Tarihin izine düştünüz mü bir kez kaptırırsınız kendinizi geçmişin büyüsüne. Başka adımlar üzerinden geçerken adımlarınız 'kimlerdi acaba bu adımların sahipleri?'diye gayriihtiyari bir düşünceye kaptırırsınız kendinizi. Geçmişe dair düşünceler büyürken kafanızda, detaylarda yakalamaya çalışırsınız aradığınız sorunun cevabını. En azından onların hayata katmaya çalıştığı anlamı yakalamaya çabalarsınız geriye bıraktıklarında…
Tarihi bir mekanı gezmek hüzün verici çoğu zaman. Bir de tamamen terkedilmiş, yaşanılmaz hale gelmişse. Böyle dediğime bakmayın gün boyu ziyaretçileri ile en ince detaya kadar irdelenen bu mekanlar geceleri gömülüyor yalnızlığına ve belki de o zaman çöküyor hüzün üzerlerine. Geçmişte farklı bir anlayışla yapılmış her ne varsa bugünün anlayışına sahip ziyaretçiler tarafından – her biri kendi birikim ve algısıyla- yordanarak geçen gün akşama kavuştuğunda,adımlar tek tek uzaklaştığında hayvan sakinlerini ağırlayacak elbette…
Geçen hafta Efes Antik Kentini ziyaret ettik misafirimizle. Kaçıncı gidişim doğrusu bilmiyorum ama her gidişimde yeniden aynı hislere kapılıyorum. Sanki yeni gitmiş gibi, ilk kez görüyormuş gibi. Bu mevsimde ayrı bir havası var. Bahara gözünü yeni açmış doğanın içinde, yeni ile eskinin buluşması yine muhteşemdi. Yüzünü yenilemiş mevsimin eskiyi sarmalaması…

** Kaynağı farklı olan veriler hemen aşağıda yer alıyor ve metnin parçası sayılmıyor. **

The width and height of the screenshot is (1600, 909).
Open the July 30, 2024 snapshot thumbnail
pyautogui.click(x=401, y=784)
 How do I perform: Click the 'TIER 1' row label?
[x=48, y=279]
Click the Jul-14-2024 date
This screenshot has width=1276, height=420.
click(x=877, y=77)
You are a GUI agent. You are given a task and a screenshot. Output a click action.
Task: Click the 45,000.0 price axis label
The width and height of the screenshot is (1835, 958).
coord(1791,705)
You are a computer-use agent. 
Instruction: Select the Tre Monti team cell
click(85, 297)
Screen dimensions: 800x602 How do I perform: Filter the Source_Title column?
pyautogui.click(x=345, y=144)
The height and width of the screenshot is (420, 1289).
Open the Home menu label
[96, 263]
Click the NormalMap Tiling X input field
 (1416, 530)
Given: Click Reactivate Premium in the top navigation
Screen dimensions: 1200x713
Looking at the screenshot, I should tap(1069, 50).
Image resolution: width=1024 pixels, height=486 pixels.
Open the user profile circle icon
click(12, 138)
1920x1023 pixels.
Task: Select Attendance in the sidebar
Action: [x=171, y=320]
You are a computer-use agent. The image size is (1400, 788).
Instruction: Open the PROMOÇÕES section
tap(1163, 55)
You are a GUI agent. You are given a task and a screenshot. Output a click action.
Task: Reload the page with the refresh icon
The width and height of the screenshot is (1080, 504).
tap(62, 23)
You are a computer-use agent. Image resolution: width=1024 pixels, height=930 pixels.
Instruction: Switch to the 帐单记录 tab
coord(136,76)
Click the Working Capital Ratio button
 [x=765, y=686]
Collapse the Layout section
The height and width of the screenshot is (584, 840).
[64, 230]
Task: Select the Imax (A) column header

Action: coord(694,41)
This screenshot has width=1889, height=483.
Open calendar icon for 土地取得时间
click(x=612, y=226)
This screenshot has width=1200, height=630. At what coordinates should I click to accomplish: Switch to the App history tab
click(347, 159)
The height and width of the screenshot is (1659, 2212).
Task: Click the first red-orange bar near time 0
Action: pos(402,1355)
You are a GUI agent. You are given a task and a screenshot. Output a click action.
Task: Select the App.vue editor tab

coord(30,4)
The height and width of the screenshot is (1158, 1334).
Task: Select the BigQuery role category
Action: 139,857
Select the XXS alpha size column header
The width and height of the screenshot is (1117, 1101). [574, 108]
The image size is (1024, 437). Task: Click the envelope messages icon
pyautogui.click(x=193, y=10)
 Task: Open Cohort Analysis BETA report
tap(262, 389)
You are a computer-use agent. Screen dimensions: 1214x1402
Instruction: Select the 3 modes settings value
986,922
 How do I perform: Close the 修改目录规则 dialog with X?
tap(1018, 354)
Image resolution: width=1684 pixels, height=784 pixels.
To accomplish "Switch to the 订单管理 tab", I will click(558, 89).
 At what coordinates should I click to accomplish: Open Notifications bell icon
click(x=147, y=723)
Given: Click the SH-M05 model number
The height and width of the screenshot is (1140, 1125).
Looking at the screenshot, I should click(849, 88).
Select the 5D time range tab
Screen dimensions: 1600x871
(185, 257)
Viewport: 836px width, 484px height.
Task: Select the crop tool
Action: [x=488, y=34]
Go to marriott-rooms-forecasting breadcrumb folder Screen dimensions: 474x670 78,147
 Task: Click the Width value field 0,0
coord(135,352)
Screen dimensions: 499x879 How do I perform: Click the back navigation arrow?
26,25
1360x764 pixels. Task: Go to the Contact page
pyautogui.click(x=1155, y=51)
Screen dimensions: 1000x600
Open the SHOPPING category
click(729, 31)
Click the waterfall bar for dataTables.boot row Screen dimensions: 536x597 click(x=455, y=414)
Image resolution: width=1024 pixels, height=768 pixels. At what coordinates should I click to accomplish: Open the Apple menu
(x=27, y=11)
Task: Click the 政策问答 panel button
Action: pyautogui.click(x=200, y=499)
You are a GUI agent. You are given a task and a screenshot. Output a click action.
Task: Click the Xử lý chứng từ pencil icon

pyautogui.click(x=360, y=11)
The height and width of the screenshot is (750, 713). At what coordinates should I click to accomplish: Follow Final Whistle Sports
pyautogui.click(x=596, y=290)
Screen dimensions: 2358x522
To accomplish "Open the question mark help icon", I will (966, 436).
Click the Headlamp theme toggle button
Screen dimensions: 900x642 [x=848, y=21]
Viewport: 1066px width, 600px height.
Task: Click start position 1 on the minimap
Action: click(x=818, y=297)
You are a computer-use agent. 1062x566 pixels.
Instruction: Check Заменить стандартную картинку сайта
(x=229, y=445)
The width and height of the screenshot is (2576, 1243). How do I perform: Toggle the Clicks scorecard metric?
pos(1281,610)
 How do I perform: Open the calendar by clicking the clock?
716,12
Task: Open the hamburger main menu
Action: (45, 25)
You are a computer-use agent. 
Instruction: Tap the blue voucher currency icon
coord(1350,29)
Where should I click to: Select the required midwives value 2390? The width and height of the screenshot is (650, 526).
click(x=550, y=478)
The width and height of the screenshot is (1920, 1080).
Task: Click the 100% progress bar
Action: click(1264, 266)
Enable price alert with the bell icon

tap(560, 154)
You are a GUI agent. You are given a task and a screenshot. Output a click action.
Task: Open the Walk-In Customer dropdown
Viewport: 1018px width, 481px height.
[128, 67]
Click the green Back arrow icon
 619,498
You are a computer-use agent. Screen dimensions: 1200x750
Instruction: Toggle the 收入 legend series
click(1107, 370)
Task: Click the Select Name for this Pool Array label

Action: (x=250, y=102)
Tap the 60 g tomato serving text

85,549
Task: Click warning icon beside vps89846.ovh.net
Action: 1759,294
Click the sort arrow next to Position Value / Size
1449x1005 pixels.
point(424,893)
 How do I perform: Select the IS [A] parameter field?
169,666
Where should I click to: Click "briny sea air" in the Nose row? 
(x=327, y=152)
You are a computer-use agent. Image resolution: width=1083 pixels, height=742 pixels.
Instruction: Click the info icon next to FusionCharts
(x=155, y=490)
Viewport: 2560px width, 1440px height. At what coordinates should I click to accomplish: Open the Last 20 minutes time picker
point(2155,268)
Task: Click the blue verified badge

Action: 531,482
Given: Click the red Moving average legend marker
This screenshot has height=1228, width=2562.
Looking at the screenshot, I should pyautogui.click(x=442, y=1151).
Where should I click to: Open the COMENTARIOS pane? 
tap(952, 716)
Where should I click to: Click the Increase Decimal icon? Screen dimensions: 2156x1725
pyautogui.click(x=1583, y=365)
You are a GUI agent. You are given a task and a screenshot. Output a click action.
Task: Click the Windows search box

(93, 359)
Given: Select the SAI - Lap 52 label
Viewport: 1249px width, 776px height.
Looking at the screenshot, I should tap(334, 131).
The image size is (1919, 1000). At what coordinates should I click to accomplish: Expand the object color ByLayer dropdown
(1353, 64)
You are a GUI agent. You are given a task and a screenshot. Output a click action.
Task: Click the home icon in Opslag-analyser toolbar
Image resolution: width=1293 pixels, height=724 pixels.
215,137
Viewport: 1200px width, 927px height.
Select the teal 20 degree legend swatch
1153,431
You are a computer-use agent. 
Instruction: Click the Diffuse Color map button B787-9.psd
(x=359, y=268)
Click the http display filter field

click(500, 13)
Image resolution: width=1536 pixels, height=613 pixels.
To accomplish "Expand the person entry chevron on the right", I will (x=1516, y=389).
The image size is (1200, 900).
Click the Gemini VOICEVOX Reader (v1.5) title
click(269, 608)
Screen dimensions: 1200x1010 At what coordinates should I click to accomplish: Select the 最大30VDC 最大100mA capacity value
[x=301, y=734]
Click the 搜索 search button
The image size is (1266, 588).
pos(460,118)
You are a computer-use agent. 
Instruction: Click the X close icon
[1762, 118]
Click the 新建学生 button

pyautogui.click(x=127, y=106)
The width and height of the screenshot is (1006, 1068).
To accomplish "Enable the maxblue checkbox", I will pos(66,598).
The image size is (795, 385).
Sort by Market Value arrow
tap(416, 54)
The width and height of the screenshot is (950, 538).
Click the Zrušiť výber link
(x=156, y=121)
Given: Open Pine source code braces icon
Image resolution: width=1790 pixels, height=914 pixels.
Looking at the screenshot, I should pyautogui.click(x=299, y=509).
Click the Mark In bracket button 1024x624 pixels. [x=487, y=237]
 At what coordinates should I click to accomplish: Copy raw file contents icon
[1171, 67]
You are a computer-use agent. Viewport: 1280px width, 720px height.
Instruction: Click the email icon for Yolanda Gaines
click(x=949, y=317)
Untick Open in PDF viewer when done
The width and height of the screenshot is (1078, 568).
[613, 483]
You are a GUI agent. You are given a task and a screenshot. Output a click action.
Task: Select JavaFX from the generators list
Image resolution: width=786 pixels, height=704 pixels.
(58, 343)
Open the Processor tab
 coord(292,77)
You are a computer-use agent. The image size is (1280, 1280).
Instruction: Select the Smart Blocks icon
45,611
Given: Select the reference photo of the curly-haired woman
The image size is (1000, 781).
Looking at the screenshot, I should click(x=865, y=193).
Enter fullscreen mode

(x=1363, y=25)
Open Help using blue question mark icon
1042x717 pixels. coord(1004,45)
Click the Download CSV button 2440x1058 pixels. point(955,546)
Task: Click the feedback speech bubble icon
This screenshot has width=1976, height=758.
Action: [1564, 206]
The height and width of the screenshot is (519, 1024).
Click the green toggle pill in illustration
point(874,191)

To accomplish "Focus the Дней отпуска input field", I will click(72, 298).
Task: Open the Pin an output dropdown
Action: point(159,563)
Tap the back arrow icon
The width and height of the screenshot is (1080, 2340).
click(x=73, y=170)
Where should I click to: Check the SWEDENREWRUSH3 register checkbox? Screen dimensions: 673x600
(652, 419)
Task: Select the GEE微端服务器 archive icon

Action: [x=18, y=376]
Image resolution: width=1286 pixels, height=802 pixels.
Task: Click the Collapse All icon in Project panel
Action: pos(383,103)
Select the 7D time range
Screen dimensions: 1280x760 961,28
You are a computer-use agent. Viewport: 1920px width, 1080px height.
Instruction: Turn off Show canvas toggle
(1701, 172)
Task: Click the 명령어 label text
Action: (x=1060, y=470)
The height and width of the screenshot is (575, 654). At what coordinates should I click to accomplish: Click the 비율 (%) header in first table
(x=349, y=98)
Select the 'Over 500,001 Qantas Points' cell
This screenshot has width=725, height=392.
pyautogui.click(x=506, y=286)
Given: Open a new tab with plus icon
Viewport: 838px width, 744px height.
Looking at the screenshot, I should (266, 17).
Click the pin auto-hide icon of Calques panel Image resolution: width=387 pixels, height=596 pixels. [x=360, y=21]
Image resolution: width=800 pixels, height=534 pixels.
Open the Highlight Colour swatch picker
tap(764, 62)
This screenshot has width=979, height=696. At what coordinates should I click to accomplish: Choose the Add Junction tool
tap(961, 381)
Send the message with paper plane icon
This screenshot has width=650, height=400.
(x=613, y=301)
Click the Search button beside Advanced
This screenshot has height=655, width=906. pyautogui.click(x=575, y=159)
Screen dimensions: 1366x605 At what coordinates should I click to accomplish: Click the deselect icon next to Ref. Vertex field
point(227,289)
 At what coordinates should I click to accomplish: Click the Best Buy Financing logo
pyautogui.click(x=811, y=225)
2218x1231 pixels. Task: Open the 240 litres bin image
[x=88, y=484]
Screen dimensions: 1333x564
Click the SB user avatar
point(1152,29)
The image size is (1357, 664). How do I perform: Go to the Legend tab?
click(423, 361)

İnsanların o günün şartları içinde sahip oldukları öngörülü yaklaşım, şehir planlaması, yapılan eserlerdeki işlevsellik, incelik ve okumaya verilen değer – bence böyle anıtsal bir kütüphanenin yapılması bunun göstergesi- her seferinde yeniden şaşırtıyor beni. Alt yapı sorunu çözülmüş, yapılarda sanata önem verilmiş ve sosyal aktiviteler için ayrılmış bölümlerin işlevselliği, günlük yaşamın içinde de – yamaç evleri, mozaik yer döşemeleri-estetiğin gözetilmesi özellikle gelen misafirleri etkisi altına alıyor…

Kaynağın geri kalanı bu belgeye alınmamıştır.